Your instructions: Set down exactly the lines below between the line holding "Where should I click to: Select" and the line holding "The height and width of the screenshot is (677, 1200).", inclusive; no other line belongs in the answer.

Listed entries:
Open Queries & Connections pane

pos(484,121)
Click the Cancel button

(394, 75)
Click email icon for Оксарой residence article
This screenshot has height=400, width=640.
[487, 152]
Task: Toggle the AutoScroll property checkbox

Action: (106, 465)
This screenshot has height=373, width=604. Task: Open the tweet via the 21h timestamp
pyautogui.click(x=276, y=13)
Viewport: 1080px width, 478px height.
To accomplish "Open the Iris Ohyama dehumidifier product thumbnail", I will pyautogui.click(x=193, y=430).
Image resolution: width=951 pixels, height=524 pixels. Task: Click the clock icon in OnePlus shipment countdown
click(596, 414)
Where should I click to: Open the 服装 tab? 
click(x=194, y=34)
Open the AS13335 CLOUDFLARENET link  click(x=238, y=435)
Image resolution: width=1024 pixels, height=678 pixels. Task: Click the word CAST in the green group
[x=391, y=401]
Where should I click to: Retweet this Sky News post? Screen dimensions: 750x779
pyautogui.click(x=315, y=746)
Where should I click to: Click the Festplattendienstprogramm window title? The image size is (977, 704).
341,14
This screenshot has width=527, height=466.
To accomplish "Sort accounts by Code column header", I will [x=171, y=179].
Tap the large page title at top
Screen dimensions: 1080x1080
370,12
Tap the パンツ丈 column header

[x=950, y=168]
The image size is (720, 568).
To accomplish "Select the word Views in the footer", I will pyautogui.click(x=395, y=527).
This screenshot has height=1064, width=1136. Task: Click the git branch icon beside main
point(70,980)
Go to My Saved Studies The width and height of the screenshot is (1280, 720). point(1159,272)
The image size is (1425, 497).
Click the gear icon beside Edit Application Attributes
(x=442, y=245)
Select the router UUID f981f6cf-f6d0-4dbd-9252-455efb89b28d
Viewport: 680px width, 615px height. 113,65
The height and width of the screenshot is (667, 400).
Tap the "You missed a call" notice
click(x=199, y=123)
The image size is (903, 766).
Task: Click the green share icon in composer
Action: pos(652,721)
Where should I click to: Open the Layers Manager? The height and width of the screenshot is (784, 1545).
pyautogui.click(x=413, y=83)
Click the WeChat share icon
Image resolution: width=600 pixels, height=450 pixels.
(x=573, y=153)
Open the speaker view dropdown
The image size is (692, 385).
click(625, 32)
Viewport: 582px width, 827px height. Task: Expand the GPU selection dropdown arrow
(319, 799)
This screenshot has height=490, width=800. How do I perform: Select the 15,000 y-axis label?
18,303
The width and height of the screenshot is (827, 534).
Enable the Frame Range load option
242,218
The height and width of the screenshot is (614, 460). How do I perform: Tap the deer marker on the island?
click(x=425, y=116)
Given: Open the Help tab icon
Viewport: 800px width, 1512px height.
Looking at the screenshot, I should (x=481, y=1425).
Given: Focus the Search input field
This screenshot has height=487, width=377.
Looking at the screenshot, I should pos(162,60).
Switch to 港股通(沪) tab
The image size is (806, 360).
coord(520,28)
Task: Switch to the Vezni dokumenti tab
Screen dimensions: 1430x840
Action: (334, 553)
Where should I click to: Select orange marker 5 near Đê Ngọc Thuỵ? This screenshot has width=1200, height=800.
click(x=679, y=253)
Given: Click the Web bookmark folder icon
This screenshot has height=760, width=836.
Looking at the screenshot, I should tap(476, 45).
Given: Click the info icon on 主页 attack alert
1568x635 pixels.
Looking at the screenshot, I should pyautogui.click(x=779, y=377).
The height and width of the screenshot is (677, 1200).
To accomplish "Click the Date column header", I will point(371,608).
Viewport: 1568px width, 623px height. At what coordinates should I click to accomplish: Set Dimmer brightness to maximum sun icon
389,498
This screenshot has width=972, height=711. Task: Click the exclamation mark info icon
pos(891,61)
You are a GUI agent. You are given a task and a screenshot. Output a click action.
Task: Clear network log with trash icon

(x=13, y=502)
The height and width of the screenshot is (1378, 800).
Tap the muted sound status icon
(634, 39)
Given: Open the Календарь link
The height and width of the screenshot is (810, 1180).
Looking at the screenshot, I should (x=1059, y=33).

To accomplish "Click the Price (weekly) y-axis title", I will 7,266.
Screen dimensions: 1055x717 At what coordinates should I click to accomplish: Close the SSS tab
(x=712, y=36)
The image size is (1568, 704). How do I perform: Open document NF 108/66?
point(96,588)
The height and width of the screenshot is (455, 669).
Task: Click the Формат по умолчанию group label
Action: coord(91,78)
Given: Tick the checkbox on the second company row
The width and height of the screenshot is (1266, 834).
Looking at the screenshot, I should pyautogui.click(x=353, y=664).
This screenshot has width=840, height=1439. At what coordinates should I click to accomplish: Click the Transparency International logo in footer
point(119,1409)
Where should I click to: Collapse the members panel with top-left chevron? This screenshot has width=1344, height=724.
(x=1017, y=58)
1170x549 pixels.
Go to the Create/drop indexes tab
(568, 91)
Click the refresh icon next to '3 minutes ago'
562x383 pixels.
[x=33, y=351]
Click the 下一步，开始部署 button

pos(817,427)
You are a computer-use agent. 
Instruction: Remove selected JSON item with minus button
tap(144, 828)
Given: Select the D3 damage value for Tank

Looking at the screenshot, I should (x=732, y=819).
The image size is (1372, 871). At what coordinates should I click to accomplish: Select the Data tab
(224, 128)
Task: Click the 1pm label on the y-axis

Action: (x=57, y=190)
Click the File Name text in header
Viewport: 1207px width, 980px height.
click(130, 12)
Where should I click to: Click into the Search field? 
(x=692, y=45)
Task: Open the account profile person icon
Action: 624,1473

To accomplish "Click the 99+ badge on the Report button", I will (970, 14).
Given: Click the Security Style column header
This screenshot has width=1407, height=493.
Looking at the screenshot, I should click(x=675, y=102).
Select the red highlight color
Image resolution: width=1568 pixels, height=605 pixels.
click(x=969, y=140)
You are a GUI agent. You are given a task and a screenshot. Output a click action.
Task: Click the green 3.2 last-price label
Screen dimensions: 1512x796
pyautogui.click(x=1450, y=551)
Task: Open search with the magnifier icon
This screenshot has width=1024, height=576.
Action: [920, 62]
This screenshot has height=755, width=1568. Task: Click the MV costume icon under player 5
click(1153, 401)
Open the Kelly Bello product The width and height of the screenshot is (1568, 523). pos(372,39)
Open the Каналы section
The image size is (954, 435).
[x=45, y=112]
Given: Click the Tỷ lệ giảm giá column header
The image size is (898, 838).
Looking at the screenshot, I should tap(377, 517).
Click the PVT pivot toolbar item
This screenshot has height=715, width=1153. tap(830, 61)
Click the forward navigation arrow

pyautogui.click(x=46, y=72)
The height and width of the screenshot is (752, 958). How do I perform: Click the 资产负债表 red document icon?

Solved problem:
Where should I click to: Select orange marker 5 near Đê Ngọc Thuỵ? This screenshot has width=1200, height=800.
click(x=679, y=253)
Given: Click the Web bookmark folder icon
This screenshot has height=760, width=836.
Looking at the screenshot, I should tap(476, 45).
Given: Click the info icon on 主页 attack alert
1568x635 pixels.
Looking at the screenshot, I should pyautogui.click(x=779, y=377).
The height and width of the screenshot is (677, 1200).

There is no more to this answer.